Dr. Ishola Agbaje, who undertook the research published online this week in the journal Human Reproduction, said, "As far as we know, this is the first report of the quality of DNA in the nucleus and mitochondria of sperm in diabetes. Our study identifies important evidence of increased DNA fragmentation of nuclear DNA and mitochondrial DNA deletions in sperm from diabetic men. These findings cause concern, as they may have implications for fertility."
The truth is that they could have implications for more than just fertility. This is such a new finding from such a small study that it is very early to speculate about what it might mean. What Dr. Agbaje should do is try to find a colleague who can replicate the study with a larger group of patients. The group definitely needs to be composed of at least 30 men with diabetes. It would be even more helpful to involve more than 60 men with diabetes.
Professor Sheena Lewis of Queen's Reproductive Medicine Research Group was one of the researchers involved in the study. Her comments provided a better interpretation of what this might all mean when she said, "Our study shows increased levels of sperm DNA damage in diabetic men. From a clinical perspective this is important, particularly given the overwhelming evidence that sperm DNA damage impairs male fertility and reproductive health. Other studies have already shown that, while the female egg has a limited ability to repair damaged sperm DNA, fragmentation beyond this threshold may result in increased rates of embryonic failure and pregnancy loss. In the context of spontaneous conception, sperm DNA quality has been found to be poorer in couples with a history of miscarriages."

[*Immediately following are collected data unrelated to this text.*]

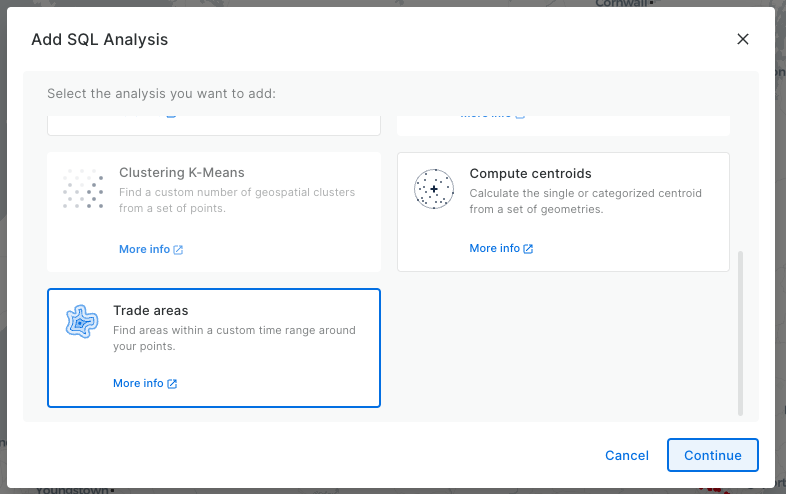
Task: Open More info link for Clustering K-Means
Action: coord(144,249)
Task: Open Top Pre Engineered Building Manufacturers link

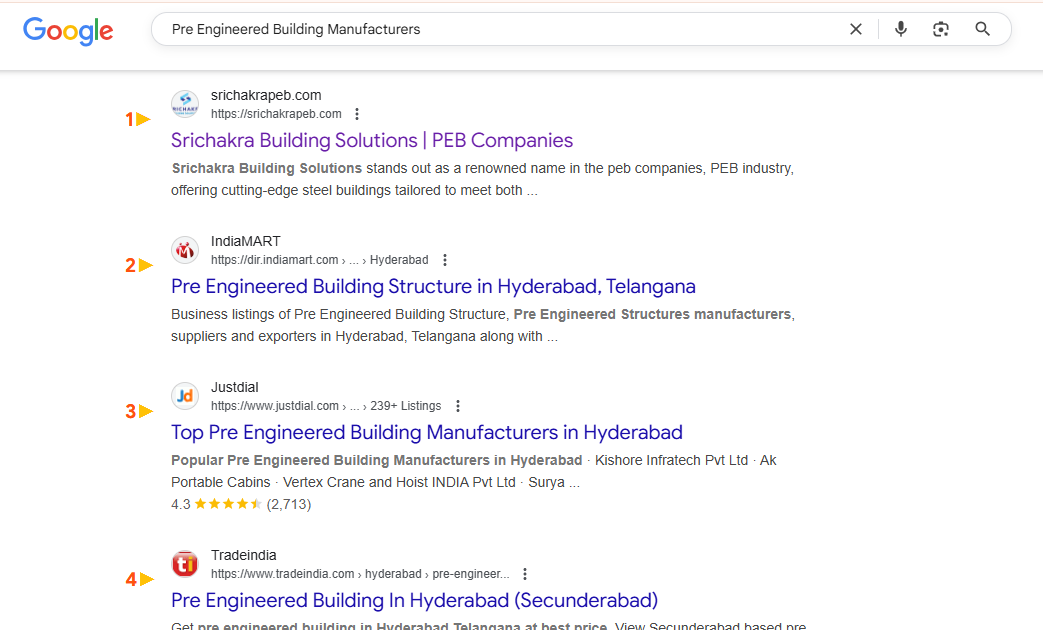Action: [x=426, y=432]
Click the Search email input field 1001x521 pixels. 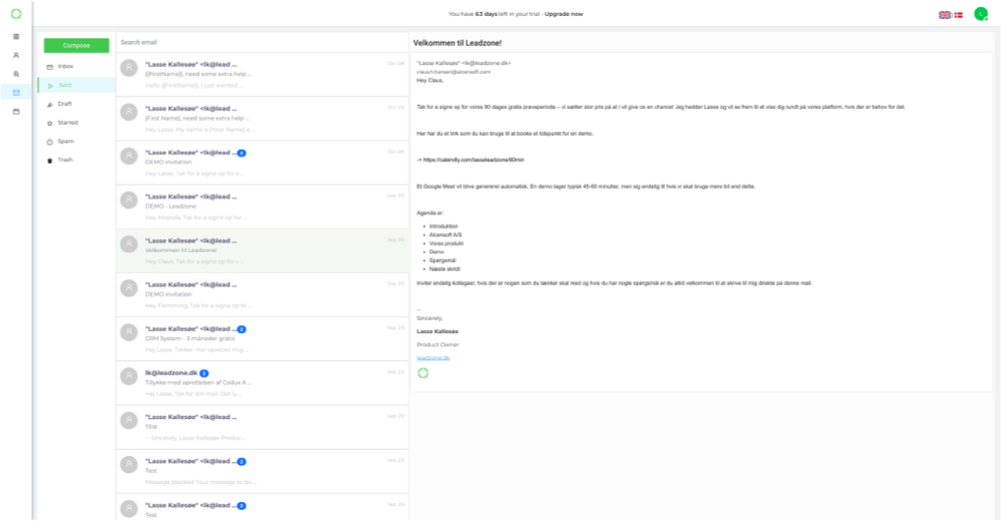(260, 42)
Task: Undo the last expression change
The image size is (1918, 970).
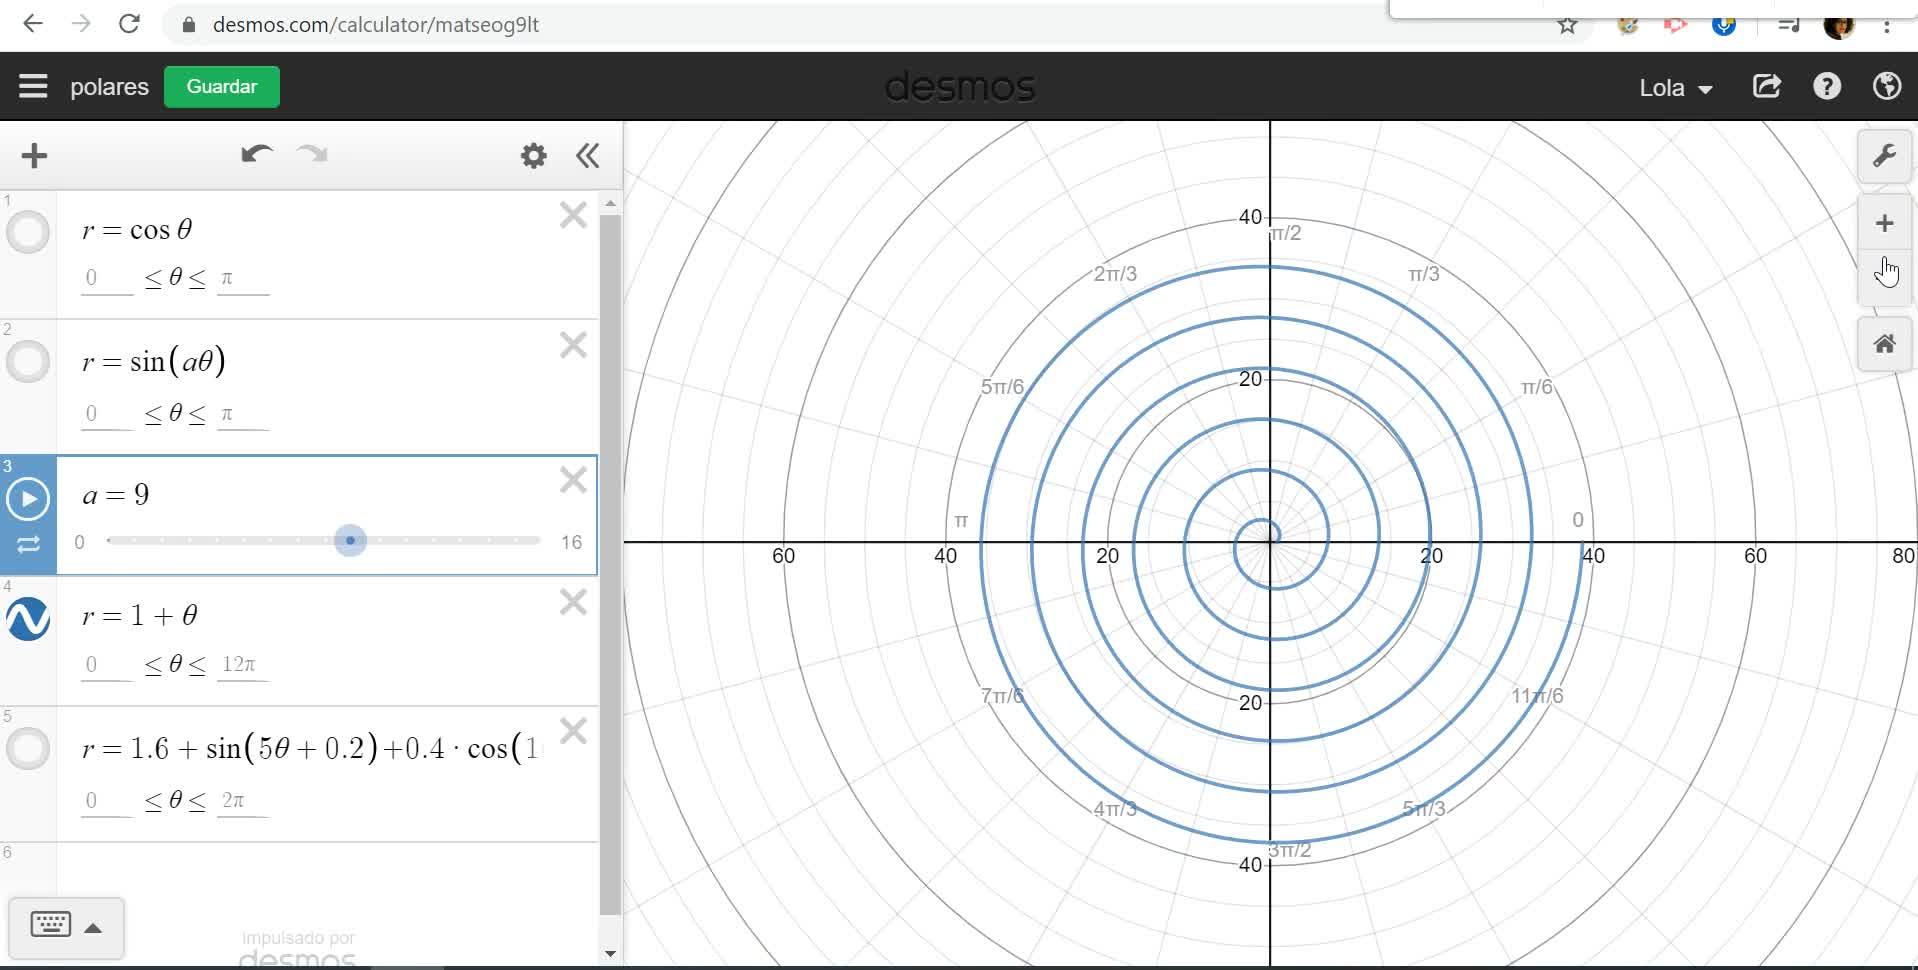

However, Lewis said that it was not possible to say from this current study whether the DNA damage caused by diabetes would have the same effect on men's fertility and the health of future children as DNA damage caused by other factors such as smoking.
"This is just one, relatively small study that highlights a possible concern," she said. "Further studies need to be carried out in order to understand the precise nature of the diabetes-related damage, the causal mechanisms and the clinical significance. Given the global rise in the prevalence of diabetes, it is also vital to examine the reproductive outcomes of pregnancies fathered by diabetic men, and the prevalence of diabetes amongst men attending for infertility treatment."